James Earl Ray, ailing and serving a 99-year prison sentence, once again pushed for a way to re-open the case. And thus began another investigation.
Local prosecutors in Memphis, including John Campbell, were assigned to look at claims by Jowers and others.
"You know there was a lot of people that all of a sudden, yes, just came out of the woodwork," Campbell said.
Investigators went back and interviewed people who were at Jowers' bar and grill in 1968. Campbell's investigation concluded that many of those people failed to back him up.
One witness who was supporting Jowers decades after the killing allegedly told her sister that she was motivated by the prospect of money, in a call that was overheard by investigators. And Jowers himself changed his tune, from what he told the FBI at the time of the murder.
"Within a couple of weeks, we figured out this first story wasn't going to go anywhere, it wasn't true," Campbell said.
Something else was happening around that time — the launching of another investigation, this time, by the Justice Department under President Bill Clinton.
Veteran civil rights prosecutor Barry Kowalski, who worked on the federal case against the police who beat Rodney King in 1991, led that effort.
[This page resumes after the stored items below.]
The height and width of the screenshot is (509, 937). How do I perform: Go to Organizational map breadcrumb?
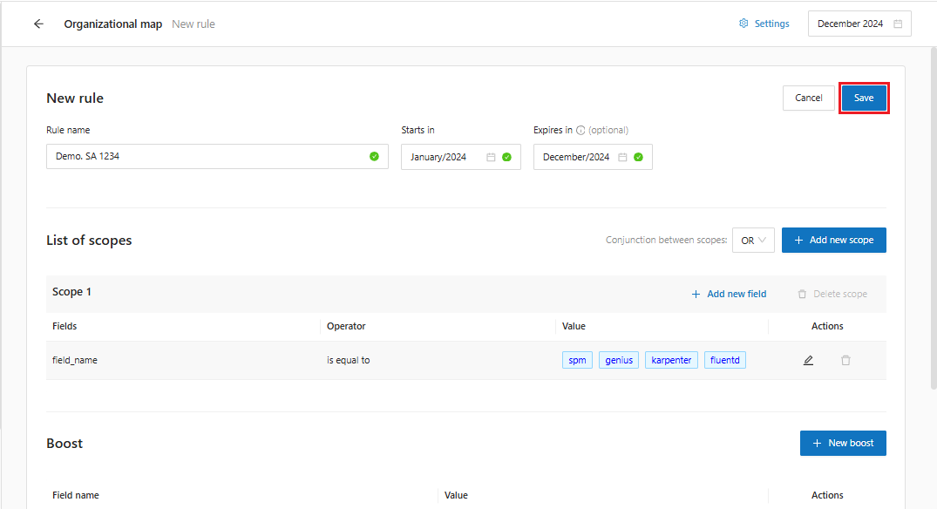[112, 24]
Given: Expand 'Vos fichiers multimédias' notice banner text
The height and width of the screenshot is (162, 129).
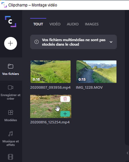Looking at the screenshot, I should [x=74, y=42].
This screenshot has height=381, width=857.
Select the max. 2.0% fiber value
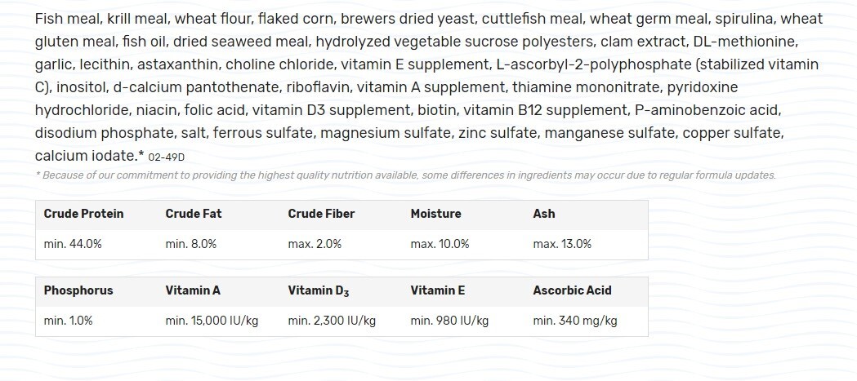click(315, 244)
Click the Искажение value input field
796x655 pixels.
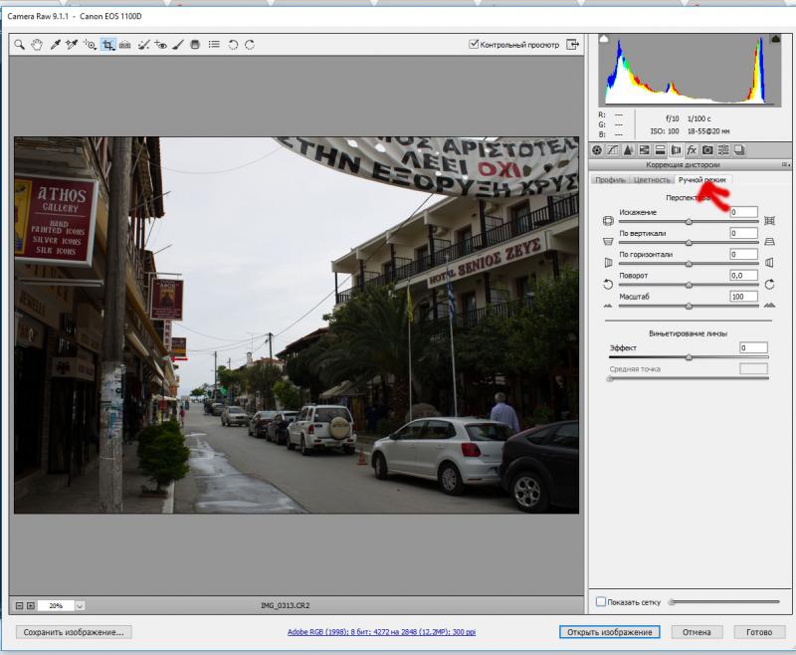(x=743, y=212)
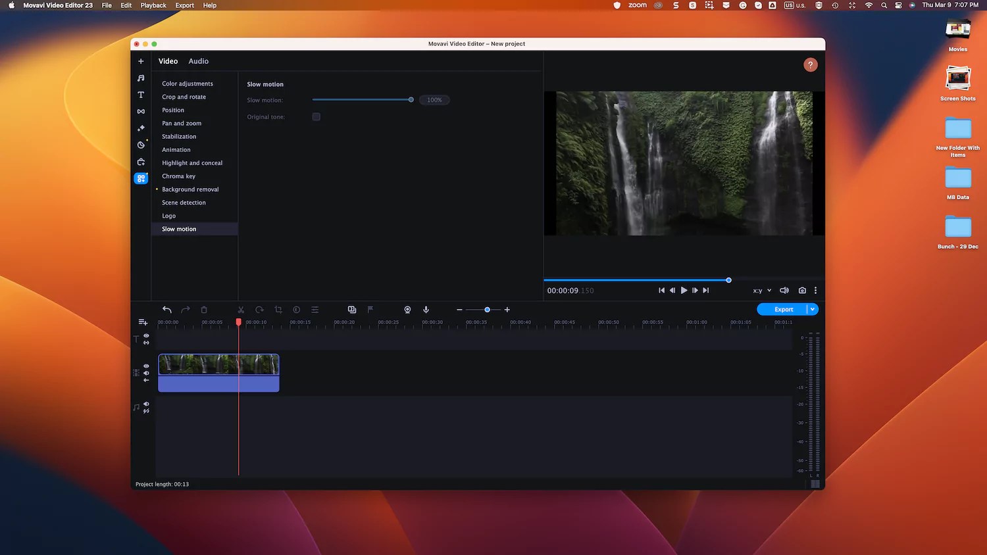Take a snapshot with the camera icon
The width and height of the screenshot is (987, 555).
pos(802,290)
"We conducted a conscientious and a thorough investigation and just like the four official investigations before it, found no credible evidence or reliable evidence that Dr. King was killed by conspirators who framed James Earl Ray," Kowalski told NPR.
Justice Department prosecutors interviewed 200 witnesses and reviewed tens of thousands of documents. They found Jowers and the theory of a government directed conspiracy were not credible. And they wrote that they discounted other allegations, claims the murder was somehow linked to the assassination of President John F. Kennedy.
Kowalski said that none of the subsequent theories or inquiries ever disproved the initial one: that Ray killed King, acting alone.
"I remain absolutely convinced that those well founded findings were correct," he said.